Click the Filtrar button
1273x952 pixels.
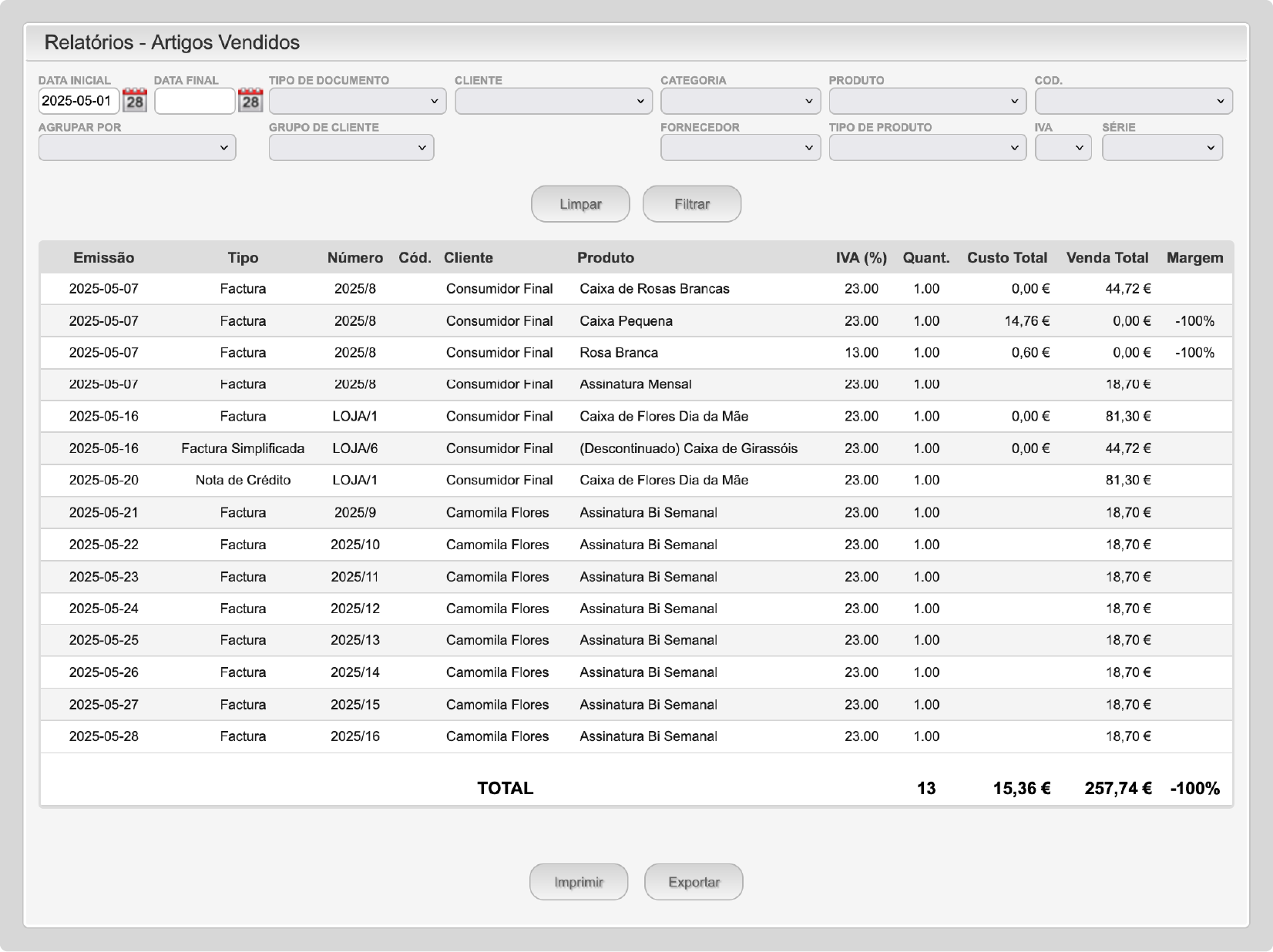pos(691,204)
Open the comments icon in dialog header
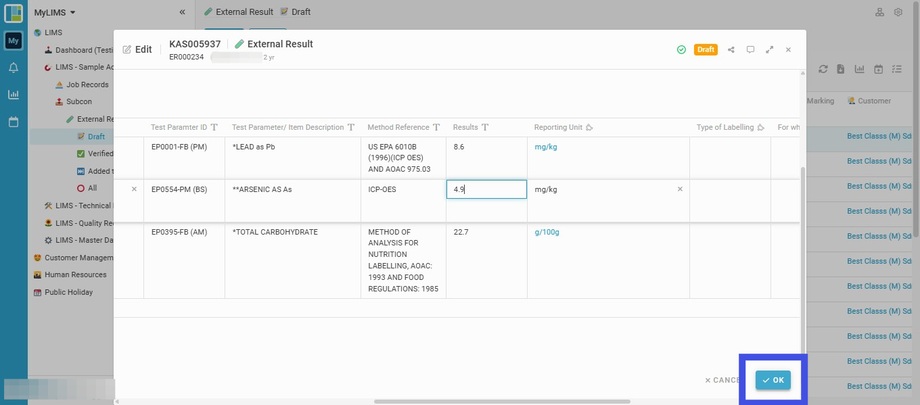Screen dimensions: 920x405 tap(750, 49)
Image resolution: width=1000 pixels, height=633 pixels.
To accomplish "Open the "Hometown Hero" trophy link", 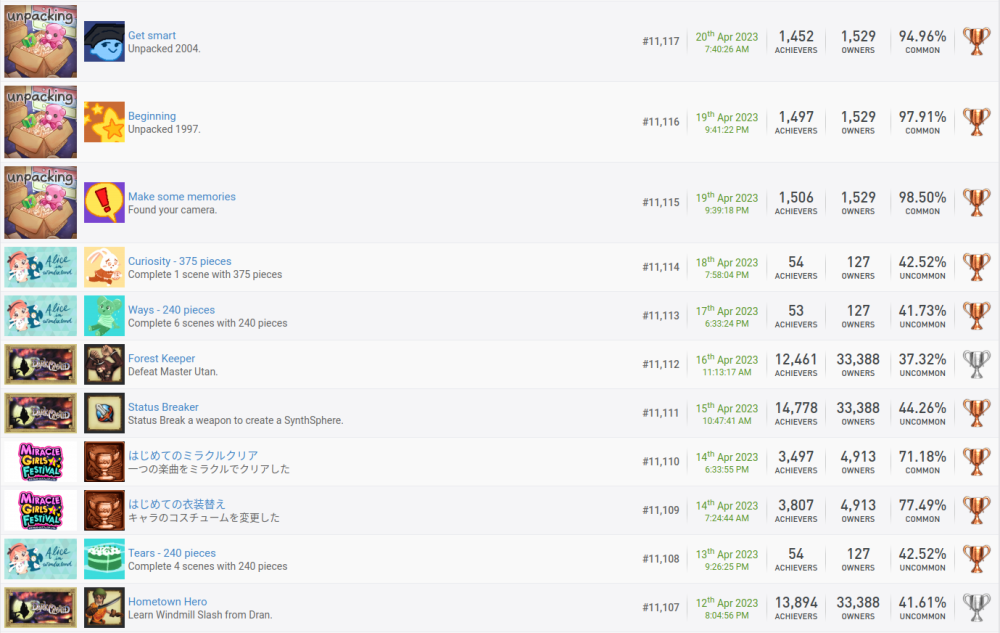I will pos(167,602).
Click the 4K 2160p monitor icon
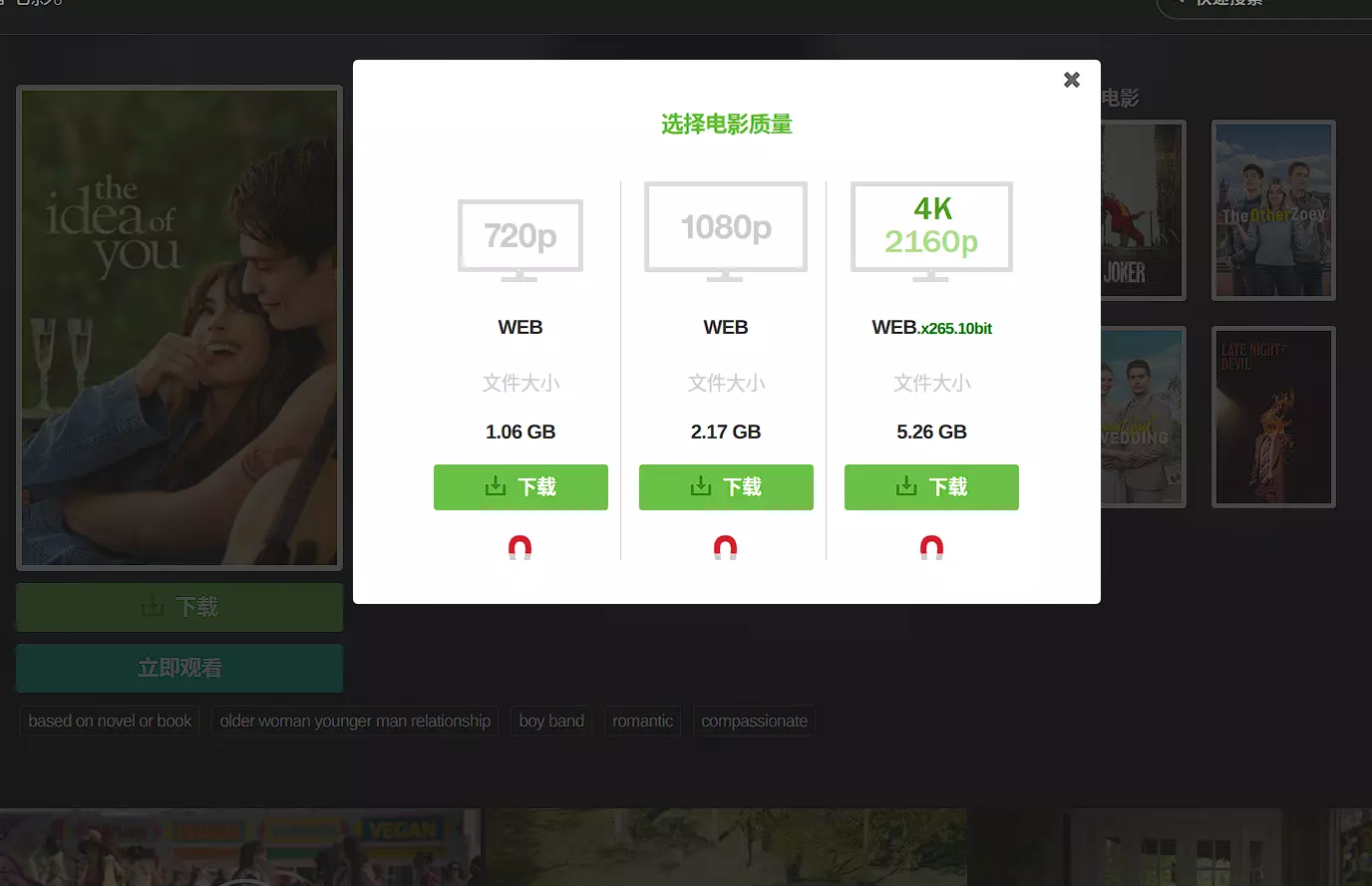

__Exercise prompt__. Every line above that has the string "Click" needs to be copied.

__Response to this task__.
Click the Filtrar button
Click the 4K 2160p monitor icon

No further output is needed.